En estos momentos de crispación a punto de
tribulación, en los que algunos ya hablan de los Balcanes (“cincuenta tíos
bastan para llevar al precipicio a un país”, dijo Cela, ese genio), que hasta el
bueno de Fernando Ónega se ha visto obligado a pedir cordura a sus congéneres (enhorabuena
a Javier Cercas por el premio de periodismo y por su valentía), ustedes me van
a permitir que yo, aunque simple columnista de provincias, o sea, nadie, aproveche
la ocasión para no echar ni una tarama más a la pira de fuego, “ya prevenida”,
que hubiese dicho Federico, víctima que fuera de aquella locura que algunos se
empeñan a rebozarnos por la cara a todas horas, mal rayo les parta. Para ello,
nada mejor que una bocanada de inocencia, de sonrisas, de dulzura, de bondad:
Tamara Falcó.
Que me caiga p’atrás muerto, que decíamos de
niños, siempre que queríamos encubrir una mentira gorda, si yo alguna vez he
incurrido en Master-Chef (anécdota ‘veredicta’, que decía el gran Paco Gandía;
testigo, mi hermano Pedro; lugar, mi pueblo: “Y tu hijo?”. “Se ha ido a
trabajar a Manchester”. “Ah, no sabía yo que le gustara cocinear”), bueno, a lo
que íbamos: que yo nunca había dedicado más de medio minuto a tan exitoso
concurso. No por nada: es que no me gusta la cocina: donde se ponga una naranja
con un cacho de pan, que se quite todo lo demás. Fue el caso que el otro día vi
aparecer en el ‘pograma’ de los famosos cocineros (antes restauradores, que el
Señor los confunda), la sonrisa de ángel de Tamara y me quedé petrificado ante
el televisor.
El concepto que yo tenía de Tamara no pasaba de
una niña muy pija, cuya forma de decir le venía al pelo a Carlos Latre, otro
genio en lo suyo. Hasta que un buen día (una buena noche), me la encuentro en
el programa de Martín Borne, que así le llamó la madre de Paz Padilla a quien
ustedes imaginan. Desde entonces, me hice tamarista, o tamarero, o tamarólogo
(no traumatólogo, ojo). Es que sólo Tamara es capaz de contar con sonriente
naturalidad la traición que le había perpetrado su abuela, a la que adora: ¡en
su ausencia, había invitado a comer a su ex novio! (me resisto a obedecer a la
academia y escribir exnovio: ¿cómo llamaríamos entonces a uno que ha dejado de
ser exiliado?).
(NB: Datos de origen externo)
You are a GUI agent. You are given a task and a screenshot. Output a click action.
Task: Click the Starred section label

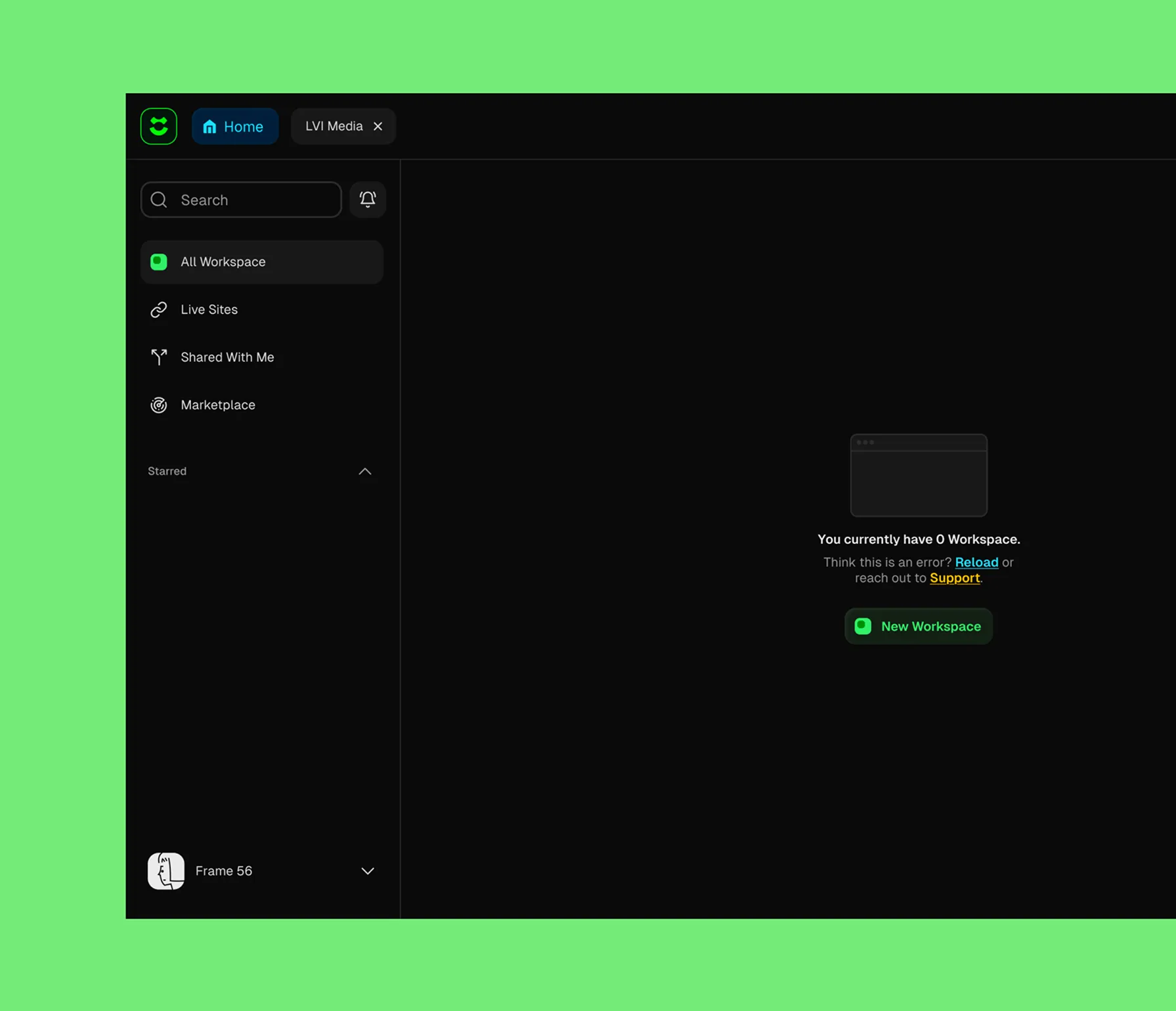(x=167, y=472)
Con aquello me bastó para saber que estaba ante una persona de
una cautivadora inocencia: de las que no conocen la maldad, pues que han nacido
con ese ‘defecto’ genético; de las que luego van al cielo sin ningún mérito,
claro.
Más cosas. Sin perder su permanente sonrisa, describió
la ruptura matrimonial entre sus padres: “personas totalmente distintas”. O
cuando afirmó que su hermana Ana (Boyer) se había llevado toda la inteligencia.
O cuando muerta de risa contó cómo Ana y ella intuyeron que había ‘algo’ entre
su madre y Mario, un día que la vieron especialmente peinada. Y el ‘arremate’
de hace pocos días: yo quise ser monja, pero Jesucristo no. Enhorabuena por el
triunfo. Es que Tamara es un ser adorable.